Unless you’ve been living under a rock, you’ve probably heard about the ups and downs in the stock market that’s been going on the past couple of months.

Should you be worried about it?

It’s a hard question to answer but today I’m going to try and dispel some common beliefs and help you understand that it doesn’t matter. In only a few circumstances should you be worried. 

What is market volatility?

Volatility is the opposite of stable, it means there is a lot of change taking place. Almost all assets see volatility at some point in time. From real estate to bonds, commodities to the stock market. Volatility is the most famous in the stock market. 

These day-to-day and sometimes month-to-month fluctuations in the market are normal occurrences. 

If you have an investing strategy, the ups and downs of the market should not phase you. It shouldn’t even be worth bringing it up in conversations because you have the confidence that if you stick with your plan for the long run, you’re going to be better off.

Investors get hurt when they start trying to time the market. 

“It’s not about timing the market that matters, it’s about time in the market.”

Some people may be successful in predicting market changes but it’s very unlikely because they have to be right twice. When they sell and when they buy. 

This is nothing new. Market corrections are as predictable as the rising of the sun. 

Warren Buffett once said that as an investor, it is wise to be “Fearful when others are greedy and greedy when others are fearful.”

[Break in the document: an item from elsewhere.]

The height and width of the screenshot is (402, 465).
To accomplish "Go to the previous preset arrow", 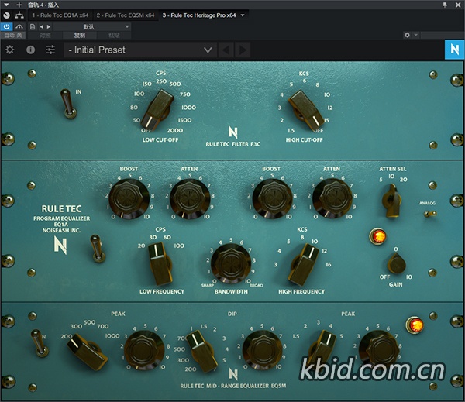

So why all of the ups and downs?

Volatility can start to creep in when investors start to feel uncertain about the future when it comes to things like interest rate risks, trade wars, company leadership changes, political changes, etc. Each of these are going to happen at different points in time. Sometimes they can seem a little scarier than other times. 

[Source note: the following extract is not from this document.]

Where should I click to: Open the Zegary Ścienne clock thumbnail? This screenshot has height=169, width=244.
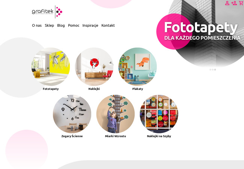(72, 114)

How does it affect young people?

If you’re young, the markets dropping could be the best thing for you. You may have just started investing some savings and you’re worried because it seems to keep dropping.

The reason that this could be a good thing if you’re young is that you are buying stocks at a discount. For example, if you just put money in an investment and you see it drop 3% it may hurt because it appears 3% of your money is now gone. But if you’re putting money into an investment every month, the next month, the same investment is now 3% cheaper. One successful approach many young people take is investing a set number, for example, $150 a month, no matter what, even if the markets are up or down. This takes the stress out of it because you’re sticking to a long-term plan. 

How does it affect old people?

If you’re old, the markets dropping could be the worst thing for you. The reason most financial advisors suggest that people approaching retirement start transitioning their investments into a more conservative investment with bonds is because bonds are less risky. You’re less likely to have your money grow fast but you also won’t lose money as fast if you just invested in 100% stocks.

A stock market crash could be devastating for someone getting close to retirement because they don’t have time to recover and the money they currently have saved for retirement won’t be able to sustain their living expenses. This is exactly what happened in 2008 when the market crashed. A lot of older people had to keep working because they lost such a large percentage of their portfolio. 

Why you shouldn’t care

The bottom line: Such reactions (or overreactions) are not unusual. Day-to-day market volatility is part of the normal market cycle. Not getting caught up in the day to day churning of the market is actually one of the best things you can do as an investor. 

Despite such big occasional falls, stocks historically have risen significantly over the long run. So your best bet is to stick with them and give your portfolio a chance to recover.

This is not specific investment advice. I have not assessed your personal situation. Please consult with your financial advisor for specific recommendations.